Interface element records

● ● ● ● ● ● ●

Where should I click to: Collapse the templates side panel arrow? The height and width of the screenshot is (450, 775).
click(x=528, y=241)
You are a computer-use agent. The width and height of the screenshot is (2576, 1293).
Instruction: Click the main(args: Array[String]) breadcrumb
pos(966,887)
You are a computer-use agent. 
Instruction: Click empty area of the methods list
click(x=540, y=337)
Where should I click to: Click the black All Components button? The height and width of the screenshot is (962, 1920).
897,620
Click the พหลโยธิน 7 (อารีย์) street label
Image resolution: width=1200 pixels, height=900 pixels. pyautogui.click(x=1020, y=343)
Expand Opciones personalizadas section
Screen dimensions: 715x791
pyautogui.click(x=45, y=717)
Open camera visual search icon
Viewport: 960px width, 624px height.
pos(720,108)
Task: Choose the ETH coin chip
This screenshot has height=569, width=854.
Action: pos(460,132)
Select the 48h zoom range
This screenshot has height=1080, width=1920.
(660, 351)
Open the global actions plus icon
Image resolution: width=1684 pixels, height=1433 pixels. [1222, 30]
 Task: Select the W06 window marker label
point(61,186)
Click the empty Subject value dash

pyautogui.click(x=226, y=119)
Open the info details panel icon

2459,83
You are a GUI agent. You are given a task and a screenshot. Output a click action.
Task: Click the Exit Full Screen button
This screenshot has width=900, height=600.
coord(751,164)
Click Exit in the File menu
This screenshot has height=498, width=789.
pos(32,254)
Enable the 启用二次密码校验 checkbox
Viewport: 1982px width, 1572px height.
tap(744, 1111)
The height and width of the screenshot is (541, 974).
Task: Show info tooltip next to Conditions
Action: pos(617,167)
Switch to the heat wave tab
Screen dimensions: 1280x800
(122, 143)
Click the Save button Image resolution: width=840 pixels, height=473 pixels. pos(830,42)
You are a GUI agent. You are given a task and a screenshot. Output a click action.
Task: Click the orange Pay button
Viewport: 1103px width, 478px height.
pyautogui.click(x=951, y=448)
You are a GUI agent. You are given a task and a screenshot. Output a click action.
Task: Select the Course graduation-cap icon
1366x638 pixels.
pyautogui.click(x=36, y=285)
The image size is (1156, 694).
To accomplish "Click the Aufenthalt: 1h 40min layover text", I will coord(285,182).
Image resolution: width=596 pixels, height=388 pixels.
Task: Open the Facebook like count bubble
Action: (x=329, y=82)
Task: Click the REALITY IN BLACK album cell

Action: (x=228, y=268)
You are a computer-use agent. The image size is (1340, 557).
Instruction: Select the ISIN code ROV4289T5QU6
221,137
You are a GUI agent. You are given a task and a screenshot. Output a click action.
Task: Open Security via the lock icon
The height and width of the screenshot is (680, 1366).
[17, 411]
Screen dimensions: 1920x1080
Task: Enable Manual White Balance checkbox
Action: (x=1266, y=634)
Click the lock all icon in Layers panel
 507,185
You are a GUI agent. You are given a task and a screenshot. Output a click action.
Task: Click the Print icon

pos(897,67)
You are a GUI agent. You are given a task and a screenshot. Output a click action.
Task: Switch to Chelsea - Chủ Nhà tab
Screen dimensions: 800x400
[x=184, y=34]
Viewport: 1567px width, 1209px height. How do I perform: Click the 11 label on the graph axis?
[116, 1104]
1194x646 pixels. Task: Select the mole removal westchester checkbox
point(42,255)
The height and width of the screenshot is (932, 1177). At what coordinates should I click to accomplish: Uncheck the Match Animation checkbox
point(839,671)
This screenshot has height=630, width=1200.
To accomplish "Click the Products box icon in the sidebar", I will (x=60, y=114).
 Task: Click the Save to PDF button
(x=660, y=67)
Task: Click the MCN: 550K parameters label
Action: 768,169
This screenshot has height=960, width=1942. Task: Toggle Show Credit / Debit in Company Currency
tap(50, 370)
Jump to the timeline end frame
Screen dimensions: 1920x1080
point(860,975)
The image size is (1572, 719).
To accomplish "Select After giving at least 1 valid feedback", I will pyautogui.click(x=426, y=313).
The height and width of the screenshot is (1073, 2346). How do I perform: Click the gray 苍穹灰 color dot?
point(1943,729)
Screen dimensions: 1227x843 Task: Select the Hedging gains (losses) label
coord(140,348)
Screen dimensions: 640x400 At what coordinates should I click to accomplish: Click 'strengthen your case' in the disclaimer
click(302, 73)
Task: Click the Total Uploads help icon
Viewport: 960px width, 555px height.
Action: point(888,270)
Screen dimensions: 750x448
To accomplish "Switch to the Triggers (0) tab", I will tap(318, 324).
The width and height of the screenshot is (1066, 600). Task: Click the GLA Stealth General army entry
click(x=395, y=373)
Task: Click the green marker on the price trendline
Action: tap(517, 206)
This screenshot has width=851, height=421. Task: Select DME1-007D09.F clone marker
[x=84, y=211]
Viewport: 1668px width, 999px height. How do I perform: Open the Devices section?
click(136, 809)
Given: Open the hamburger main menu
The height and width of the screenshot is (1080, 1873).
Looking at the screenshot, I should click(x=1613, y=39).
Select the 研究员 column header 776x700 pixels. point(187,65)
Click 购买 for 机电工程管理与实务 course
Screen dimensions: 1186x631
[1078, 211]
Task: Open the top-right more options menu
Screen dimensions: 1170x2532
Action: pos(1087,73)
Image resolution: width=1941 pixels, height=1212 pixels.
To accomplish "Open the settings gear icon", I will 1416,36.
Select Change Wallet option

● ● ● ● ● ● ●

▸ **PROMPT**:
Copy out every line of the material above word for word, with nothing changed.

▸ **WRITTEN SOLUTION**:
Where should I click to: Collapse the templates side panel arrow? The height and width of the screenshot is (450, 775).
click(x=528, y=241)
You are a computer-use agent. The width and height of the screenshot is (2576, 1293).
Instruction: Click the main(args: Array[String]) breadcrumb
pos(966,887)
You are a computer-use agent. 
Instruction: Click empty area of the methods list
click(x=540, y=337)
Where should I click to: Click the black All Components button? The height and width of the screenshot is (962, 1920).
897,620
Click the พหลโยธิน 7 (อารีย์) street label
Image resolution: width=1200 pixels, height=900 pixels. pyautogui.click(x=1020, y=343)
Expand Opciones personalizadas section
Screen dimensions: 715x791
pyautogui.click(x=45, y=717)
Open camera visual search icon
Viewport: 960px width, 624px height.
pos(720,108)
Task: Choose the ETH coin chip
This screenshot has height=569, width=854.
Action: pos(460,132)
Select the 48h zoom range
This screenshot has height=1080, width=1920.
(660, 351)
Open the global actions plus icon
Image resolution: width=1684 pixels, height=1433 pixels. [1222, 30]
 Task: Select the W06 window marker label
point(61,186)
Click the empty Subject value dash

pyautogui.click(x=226, y=119)
Open the info details panel icon

2459,83
You are a GUI agent. You are given a task and a screenshot. Output a click action.
Task: Click the Exit Full Screen button
This screenshot has width=900, height=600.
coord(751,164)
Click Exit in the File menu
This screenshot has height=498, width=789.
pos(32,254)
Enable the 启用二次密码校验 checkbox
Viewport: 1982px width, 1572px height.
tap(744, 1111)
The height and width of the screenshot is (541, 974).
Task: Show info tooltip next to Conditions
Action: pos(617,167)
Switch to the heat wave tab
Screen dimensions: 1280x800
(122, 143)
Click the Save button Image resolution: width=840 pixels, height=473 pixels. pos(830,42)
You are a GUI agent. You are given a task and a screenshot. Output a click action.
Task: Click the orange Pay button
Viewport: 1103px width, 478px height.
pyautogui.click(x=951, y=448)
You are a GUI agent. You are given a task and a screenshot. Output a click action.
Task: Select the Course graduation-cap icon
1366x638 pixels.
pyautogui.click(x=36, y=285)
The image size is (1156, 694).
To accomplish "Click the Aufenthalt: 1h 40min layover text", I will coord(285,182).
Image resolution: width=596 pixels, height=388 pixels.
Task: Open the Facebook like count bubble
Action: (x=329, y=82)
Task: Click the REALITY IN BLACK album cell

Action: (x=228, y=268)
You are a computer-use agent. The image size is (1340, 557).
Instruction: Select the ISIN code ROV4289T5QU6
221,137
You are a GUI agent. You are given a task and a screenshot. Output a click action.
Task: Open Security via the lock icon
The height and width of the screenshot is (680, 1366).
[17, 411]
Screen dimensions: 1920x1080
Task: Enable Manual White Balance checkbox
Action: (x=1266, y=634)
Click the lock all icon in Layers panel
 507,185
You are a GUI agent. You are given a task and a screenshot. Output a click action.
Task: Click the Print icon

pos(897,67)
You are a GUI agent. You are given a task and a screenshot. Output a click action.
Task: Switch to Chelsea - Chủ Nhà tab
Screen dimensions: 800x400
[x=184, y=34]
Viewport: 1567px width, 1209px height. How do I perform: Click the 11 label on the graph axis?
[116, 1104]
1194x646 pixels. Task: Select the mole removal westchester checkbox
point(42,255)
The height and width of the screenshot is (932, 1177). At what coordinates should I click to accomplish: Uncheck the Match Animation checkbox
point(839,671)
This screenshot has height=630, width=1200.
To accomplish "Click the Products box icon in the sidebar", I will (x=60, y=114).
 Task: Click the Save to PDF button
(x=660, y=67)
Task: Click the MCN: 550K parameters label
Action: 768,169
This screenshot has height=960, width=1942. Task: Toggle Show Credit / Debit in Company Currency
tap(50, 370)
Jump to the timeline end frame
Screen dimensions: 1920x1080
point(860,975)
The image size is (1572, 719).
To accomplish "Select After giving at least 1 valid feedback", I will pyautogui.click(x=426, y=313).
The height and width of the screenshot is (1073, 2346). How do I perform: Click the gray 苍穹灰 color dot?
point(1943,729)
Screen dimensions: 1227x843 Task: Select the Hedging gains (losses) label
coord(140,348)
Screen dimensions: 640x400 At what coordinates should I click to accomplish: Click 'strengthen your case' in the disclaimer
click(302, 73)
Task: Click the Total Uploads help icon
Viewport: 960px width, 555px height.
Action: point(888,270)
Screen dimensions: 750x448
To accomplish "Switch to the Triggers (0) tab", I will tap(318, 324).
The width and height of the screenshot is (1066, 600). Task: Click the GLA Stealth General army entry
click(x=395, y=373)
Task: Click the green marker on the price trendline
Action: tap(517, 206)
This screenshot has width=851, height=421. Task: Select DME1-007D09.F clone marker
[x=84, y=211]
Viewport: 1668px width, 999px height. How do I perform: Open the Devices section?
click(136, 809)
Given: Open the hamburger main menu
The height and width of the screenshot is (1080, 1873).
Looking at the screenshot, I should click(x=1613, y=39).
Select the 研究员 column header 776x700 pixels. point(187,65)
Click 购买 for 机电工程管理与实务 course
Screen dimensions: 1186x631
[1078, 211]
Task: Open the top-right more options menu
Screen dimensions: 1170x2532
Action: pos(1087,73)
Image resolution: width=1941 pixels, height=1212 pixels.
To accomplish "Open the settings gear icon", I will 1416,36.
Select Change Wallet option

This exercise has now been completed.